FLX-ENG-RFC-004 — DORA Metrics Framework · 5 Metrics × Baseline × Threshold × Cadence¶

Field	Value
RFC ID	FLX-ENG-RFC-004
Status	Active — Weeks 2–3
Author	Arun Singh, Senior Distinguished Engineer / Architect (Consulting)
Reviewers	Raja Choudhary (sign-off), Rahul (Eng Lead)
Scope	Defines all 5 DORA metrics: collection method, baseline, 3-month target, reporting cadence
Parent Epic	GitHub Issue #4 — [EPIC] DORA Metrics Framework
Priority	P0-CRITICAL
Related Issues	#30 (Lead Time), #31 (Deploy Freq), #32 (Recovery Time), #33 (Fail Rate), #34 (Rework Rate)

TL;DR¶

This RFC is the single source of truth for all DORA measurements in this engagement. It defines what each metric means, how it's collected (passive CodePulse + manual), what baseline looks like, the elite-performer target, and the reporting cadence. Each metric maps to one GitHub issue for tracking.

1. Why DORA¶

DORA (DevOps Research & Assessment) is the industry standard for measuring software delivery performance. 10+ years of research across 33,000+ respondents shows that high-performing teams on all 4 DORA metrics deliver better business outcomes: 2× more likely to exceed profitability goals, 50% lower change fail rate.
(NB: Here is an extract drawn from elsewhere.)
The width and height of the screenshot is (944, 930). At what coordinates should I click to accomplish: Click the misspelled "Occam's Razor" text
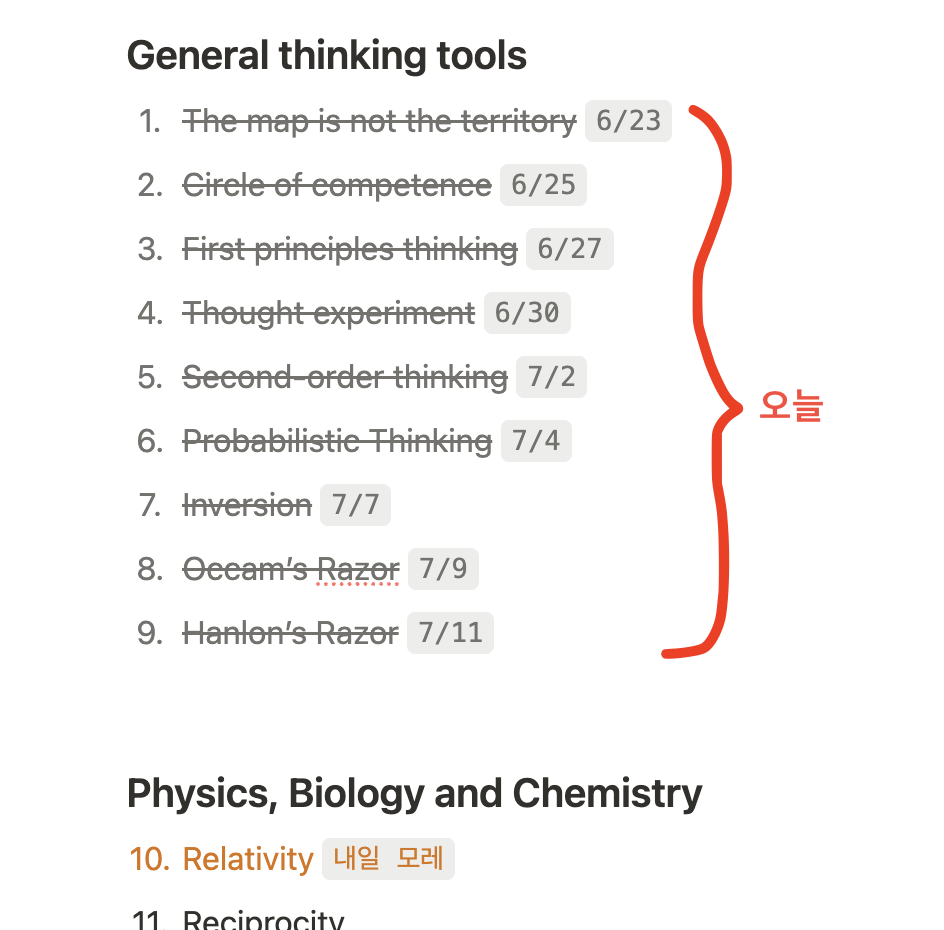pyautogui.click(x=291, y=570)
For Flexli, the 5-metric suite (4 standard DORA + 1 custom Rework Rate) provides: - An objective before/after comparison for the engagement's value - A shared language between engineering (Rahul, Tushar) and business (Raja) - An input to the defect catalog (high change fail rate → find root cause)

2. Metric Definitions & Collection¶

Metric 1 · Change Lead Time (GitHub Issue #30)¶

Priority: P1 | Effort: 0.5 hr active

Property	Value
Definition	Time from first commit on a feature branch to that commit running in production
Measurement point	PR merge timestamp → production deployment timestamp
Data source	CodePulse passive collection (GitHub PR events + deployment events)
Elite threshold	< 1 hour
High performer	1 hour – 1 day
Medium performer	1 week – 1 month
Low performer	> 1 month

Collection steps: 1. CodePulse automatically captures PR merge and deployment events 2. Lead time = deployment_timestamp - pr_merge_timestamp per PR 3. Week 3 action (US-3.1 #35): read the P50, P90, P99 values from CodePulse dashboard 4. Document in baseline report as: Current P50 lead time: X hours 5. Target (set in US-3.2 #36): Raja to approve 3-month target (suggest: current P50 → current P50 × 0.5)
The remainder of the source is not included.